EA, the second largest video game manufacturer and distributor in the United States, is in talks with the technology giant to make sure mobile gaming is suitable for the new platform -- as it believes the new operating system will be "central" to its long-term handset strategies.

Chief Operating Officer Peter Moore told the publication:

"We're working very closely with Microsoft to understand what their views on gaming navigation are. Anything that allows more platforms to be adopted quickly that have a gaming element is good for Electronic Arts."

As it attempts to lessen its dependency on boxed, physical products, the video game manufacturer wants to expand in the mobile gaming market -- where consumers play on smartphones and tablets rather than consoles. In addition, Internet-based games are also part of Electronic Art's business strategy.

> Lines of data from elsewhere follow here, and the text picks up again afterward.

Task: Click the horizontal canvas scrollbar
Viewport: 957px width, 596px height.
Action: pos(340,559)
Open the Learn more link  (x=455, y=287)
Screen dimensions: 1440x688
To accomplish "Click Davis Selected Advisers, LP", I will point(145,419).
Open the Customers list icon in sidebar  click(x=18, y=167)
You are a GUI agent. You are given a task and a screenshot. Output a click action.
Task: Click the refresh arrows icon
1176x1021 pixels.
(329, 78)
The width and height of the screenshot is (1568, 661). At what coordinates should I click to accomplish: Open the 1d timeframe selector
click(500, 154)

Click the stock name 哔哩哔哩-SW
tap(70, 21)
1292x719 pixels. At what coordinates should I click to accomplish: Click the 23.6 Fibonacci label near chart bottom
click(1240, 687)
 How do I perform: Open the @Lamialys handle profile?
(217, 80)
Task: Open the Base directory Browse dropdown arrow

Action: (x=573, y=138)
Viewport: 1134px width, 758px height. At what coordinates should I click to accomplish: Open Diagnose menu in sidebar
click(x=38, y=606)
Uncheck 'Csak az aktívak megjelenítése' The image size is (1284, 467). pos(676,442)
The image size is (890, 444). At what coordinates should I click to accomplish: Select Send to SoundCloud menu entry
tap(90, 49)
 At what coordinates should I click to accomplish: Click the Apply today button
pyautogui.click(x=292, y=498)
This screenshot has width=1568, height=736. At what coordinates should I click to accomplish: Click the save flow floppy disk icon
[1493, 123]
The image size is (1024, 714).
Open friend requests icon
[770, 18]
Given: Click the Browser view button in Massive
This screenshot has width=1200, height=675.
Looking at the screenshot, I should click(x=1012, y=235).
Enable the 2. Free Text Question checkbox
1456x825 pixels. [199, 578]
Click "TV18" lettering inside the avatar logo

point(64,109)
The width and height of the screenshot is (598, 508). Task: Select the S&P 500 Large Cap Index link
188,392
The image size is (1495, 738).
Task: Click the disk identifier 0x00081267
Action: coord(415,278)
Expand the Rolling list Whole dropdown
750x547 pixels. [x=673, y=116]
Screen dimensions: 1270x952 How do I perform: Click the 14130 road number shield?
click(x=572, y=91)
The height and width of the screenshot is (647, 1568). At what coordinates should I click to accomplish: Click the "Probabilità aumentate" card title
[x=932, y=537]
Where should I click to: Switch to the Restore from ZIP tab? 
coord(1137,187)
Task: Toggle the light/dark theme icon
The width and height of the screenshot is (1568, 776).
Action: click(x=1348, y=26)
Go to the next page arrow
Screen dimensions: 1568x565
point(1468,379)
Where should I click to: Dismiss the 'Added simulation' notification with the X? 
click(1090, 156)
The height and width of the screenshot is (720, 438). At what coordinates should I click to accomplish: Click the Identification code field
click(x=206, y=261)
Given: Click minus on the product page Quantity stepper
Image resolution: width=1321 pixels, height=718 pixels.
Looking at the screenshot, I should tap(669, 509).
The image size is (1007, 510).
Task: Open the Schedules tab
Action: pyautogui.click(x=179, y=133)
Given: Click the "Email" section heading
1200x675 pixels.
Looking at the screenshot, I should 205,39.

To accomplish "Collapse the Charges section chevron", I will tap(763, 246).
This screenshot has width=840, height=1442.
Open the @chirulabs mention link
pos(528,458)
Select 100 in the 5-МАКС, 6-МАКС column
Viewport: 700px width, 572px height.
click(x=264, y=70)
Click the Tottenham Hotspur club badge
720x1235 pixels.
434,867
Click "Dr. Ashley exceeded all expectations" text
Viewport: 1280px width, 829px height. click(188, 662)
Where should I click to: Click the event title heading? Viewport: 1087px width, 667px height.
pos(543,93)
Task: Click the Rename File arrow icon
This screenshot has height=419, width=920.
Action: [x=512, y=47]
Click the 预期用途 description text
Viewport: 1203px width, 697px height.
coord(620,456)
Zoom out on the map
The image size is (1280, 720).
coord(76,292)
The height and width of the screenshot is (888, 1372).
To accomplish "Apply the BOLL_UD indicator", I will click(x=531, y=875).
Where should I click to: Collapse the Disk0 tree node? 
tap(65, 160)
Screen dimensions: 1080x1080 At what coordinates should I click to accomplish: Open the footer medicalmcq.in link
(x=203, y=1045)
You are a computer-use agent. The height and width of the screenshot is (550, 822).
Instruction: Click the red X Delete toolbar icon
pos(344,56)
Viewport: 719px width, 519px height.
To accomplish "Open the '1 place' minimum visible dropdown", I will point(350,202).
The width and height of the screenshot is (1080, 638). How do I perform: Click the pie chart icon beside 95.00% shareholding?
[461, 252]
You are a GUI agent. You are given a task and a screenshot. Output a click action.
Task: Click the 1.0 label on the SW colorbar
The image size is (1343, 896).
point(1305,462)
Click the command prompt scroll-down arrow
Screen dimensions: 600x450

In addition to communicating with Microsoft, Moore said the company is continually on the hunt for game makers focused on the digital gaming and online market. The company recently purchased a number of game developers including PopCap Games Inc. and Playfish Inc. The COO said:

"We're in a very strong position with our balance sheet and we’re never afraid to use it if the opportunity arises. We're always looking at opportunities for us to strengthen our development capabilities, maybe our IP and maybe our technology backbone” including middleware and network technology."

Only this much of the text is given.